I also suggested that the Prime Minister was likely to separate the environmental element of the protest from the political discontent and act generously regarding the former. And he would use fiery rhetoric to whip up more support from his base.
He did both but he was much less generous about the environmental demands than I thought and his rhetoric to his constituency was much more belligerent and polarizing.
When he ordered the police to take back the Square there were skirmishes all around the area. Initially, I was dismayed that the demonstrators abandoned their non-violent civil disobedience and began confronting the riot police. But it quickly became clear that the groups that responded in kind belonged to some traditional left wing organizations and had little to do with the original demonstrators.
Those young people were using a different tactic. They were moving to an area and waiting for the police to attack them. Then, instead of standing there and taking a beating, they were quickly dispersing only to pop up somewhere else. It was a cat-and-mouse game that really unnerved the riot police. Social media sites had cell phone clips of police officers really in tears begging the protesters to stop doing that.

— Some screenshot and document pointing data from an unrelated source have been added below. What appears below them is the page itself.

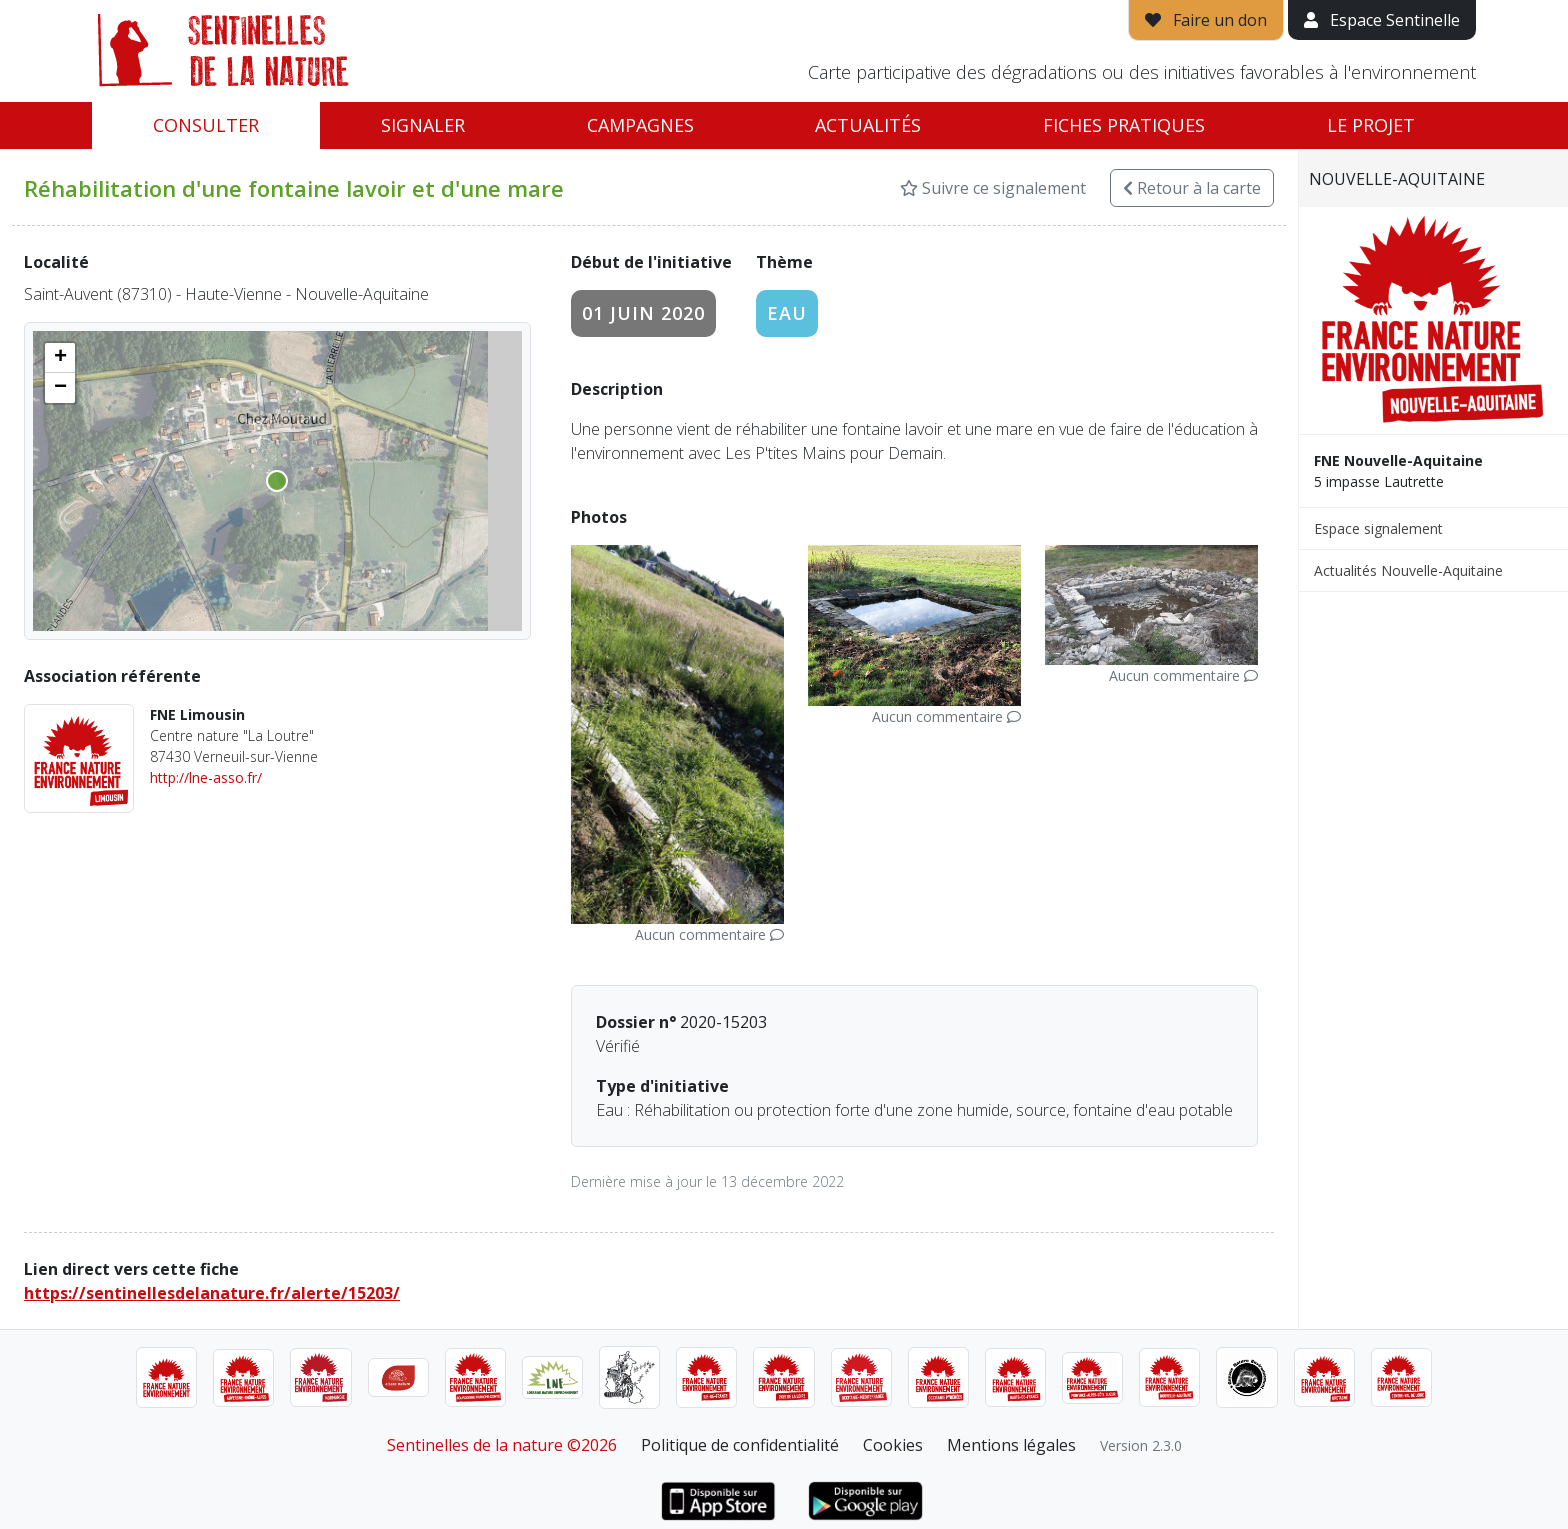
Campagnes (640, 125)
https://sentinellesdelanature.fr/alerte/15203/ (212, 1293)
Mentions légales (1011, 1445)
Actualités (868, 125)
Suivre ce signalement (993, 188)
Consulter (206, 125)
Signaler (423, 125)
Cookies (893, 1445)
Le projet (1371, 125)
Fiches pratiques (1124, 125)
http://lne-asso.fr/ (206, 777)
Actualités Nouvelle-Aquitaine (1408, 570)
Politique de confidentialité (740, 1445)
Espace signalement (1378, 528)
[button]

A young man said that in the past, there were two kinds of resistance: active or passive. This is a new one, he said and we invented it. It is neither active (we are non-violent) nor passive (we refuse to be pepper sprayed silently). And we are the video game generation, our goal is not to win or quit when we loose. We will play for as long as we want.
Everyday they came up with a new expression of civil disobedience. Now that the Taksim Square is open to pedestrians, yesterday a young man stood in a corner and stayed there for eight hours. People quickly realized that he came up with a new way of communicating their anger.

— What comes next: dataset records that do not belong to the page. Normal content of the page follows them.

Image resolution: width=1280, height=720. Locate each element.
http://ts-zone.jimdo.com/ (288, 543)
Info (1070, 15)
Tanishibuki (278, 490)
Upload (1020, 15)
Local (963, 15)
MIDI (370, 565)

His protest quickly captured the imagination of the protest movement. The hash tag "duranadam" ("standing man") dominated Turkish-language Twitter on Tuesday morning.Then others started standing up in different areas of the Square. The original protester was a performance artist by the name of Erdem Gunduz. This is him in the center and behind him are the people who later joined his silent and immobile protest. They are looking at a large picture of Ataturk that is hanging from the Opera building in one corner of the Square.
Apparently, this unnerved the police and they detained ten people. According to social media, these detainees were charged with resisting police by not making a statement and by not moving. You can see how perversely funny this new mode of demonstration: try making those charges stick in a court of law.
This is what I meant when I suggested that these events looked like the birth of a civil society. These people did not need some kind of leader to tell them what to do. They got together spontaneously, organized themselves, quickly adopted an inclusionary and non-violent posture and they resisted traditional organized groups trying to take over the movement by re-introducing violent methods.
More importantly, their demands were not material benefits to be bargained down, as they were revendicating more freedom in a better society. And how they formulated these demands was as important as their content.
In contrast, Erdogan's response could not have been more traditional.
He copied to old state over society blueprint: He organized rallies in conservative neighborhoods, he bussed in his supporters, he called these young people terrorists and threatened to use the full power of the state against anyone and everyone who helped them.
In other words, we are the state and we are in charge and you the society should know your place and shut up when we tell you to.
Kenan Evren, the general who led the last coup in 1980, would have been proud.
It is indeed ironic that a party whose actions helped the emergence of a civil society is completely unequipped and unable to deal with that society.